Dataset items:
_ _ _ _ _ _ _
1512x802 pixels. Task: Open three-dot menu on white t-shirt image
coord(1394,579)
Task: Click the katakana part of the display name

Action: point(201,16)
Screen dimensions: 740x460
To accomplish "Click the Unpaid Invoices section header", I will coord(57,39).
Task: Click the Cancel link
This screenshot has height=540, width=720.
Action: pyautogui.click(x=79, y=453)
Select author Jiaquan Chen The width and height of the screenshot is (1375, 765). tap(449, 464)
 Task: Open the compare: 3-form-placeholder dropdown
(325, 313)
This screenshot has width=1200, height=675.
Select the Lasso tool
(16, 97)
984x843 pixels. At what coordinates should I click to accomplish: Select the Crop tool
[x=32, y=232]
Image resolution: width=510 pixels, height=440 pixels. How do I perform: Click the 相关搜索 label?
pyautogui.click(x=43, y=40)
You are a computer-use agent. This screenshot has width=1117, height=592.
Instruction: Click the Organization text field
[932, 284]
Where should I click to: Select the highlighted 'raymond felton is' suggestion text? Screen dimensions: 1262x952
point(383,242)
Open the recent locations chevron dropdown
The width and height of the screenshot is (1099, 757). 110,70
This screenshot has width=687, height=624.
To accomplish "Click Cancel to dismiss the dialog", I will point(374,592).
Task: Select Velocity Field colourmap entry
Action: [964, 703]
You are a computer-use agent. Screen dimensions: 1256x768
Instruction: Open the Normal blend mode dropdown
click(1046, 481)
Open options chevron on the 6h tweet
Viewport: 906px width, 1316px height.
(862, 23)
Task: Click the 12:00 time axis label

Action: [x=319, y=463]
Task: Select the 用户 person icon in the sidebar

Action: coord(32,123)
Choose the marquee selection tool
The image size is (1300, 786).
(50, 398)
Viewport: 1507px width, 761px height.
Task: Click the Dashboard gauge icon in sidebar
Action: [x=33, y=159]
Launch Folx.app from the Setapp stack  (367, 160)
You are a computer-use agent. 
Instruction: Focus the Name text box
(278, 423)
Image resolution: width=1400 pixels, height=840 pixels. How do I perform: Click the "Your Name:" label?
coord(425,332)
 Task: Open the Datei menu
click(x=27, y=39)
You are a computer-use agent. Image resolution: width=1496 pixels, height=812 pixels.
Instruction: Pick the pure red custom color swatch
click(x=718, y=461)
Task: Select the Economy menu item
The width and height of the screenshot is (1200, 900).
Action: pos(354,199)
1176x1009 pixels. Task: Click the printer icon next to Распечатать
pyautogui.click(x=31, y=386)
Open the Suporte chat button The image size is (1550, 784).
_ _ _ _ _ _ _
• [Aim of the exercise]:
Which lines above run from the one containing "Image resolution: width=510" down to the one containing "Choose the marquee selection tool"? Repeat exactly those, both ends included, and nothing else.

• [Result of the exercise]:
Image resolution: width=510 pixels, height=440 pixels. How do I perform: Click the 相关搜索 label?
pyautogui.click(x=43, y=40)
You are a computer-use agent. This screenshot has width=1117, height=592.
Instruction: Click the Organization text field
[932, 284]
Where should I click to: Select the highlighted 'raymond felton is' suggestion text? Screen dimensions: 1262x952
point(383,242)
Open the recent locations chevron dropdown
The width and height of the screenshot is (1099, 757). 110,70
This screenshot has width=687, height=624.
To accomplish "Click Cancel to dismiss the dialog", I will point(374,592).
Task: Select Velocity Field colourmap entry
Action: [964, 703]
You are a computer-use agent. Screen dimensions: 1256x768
Instruction: Open the Normal blend mode dropdown
click(1046, 481)
Open options chevron on the 6h tweet
Viewport: 906px width, 1316px height.
(862, 23)
Task: Click the 12:00 time axis label

Action: [x=319, y=463]
Task: Select the 用户 person icon in the sidebar

Action: coord(32,123)
Choose the marquee selection tool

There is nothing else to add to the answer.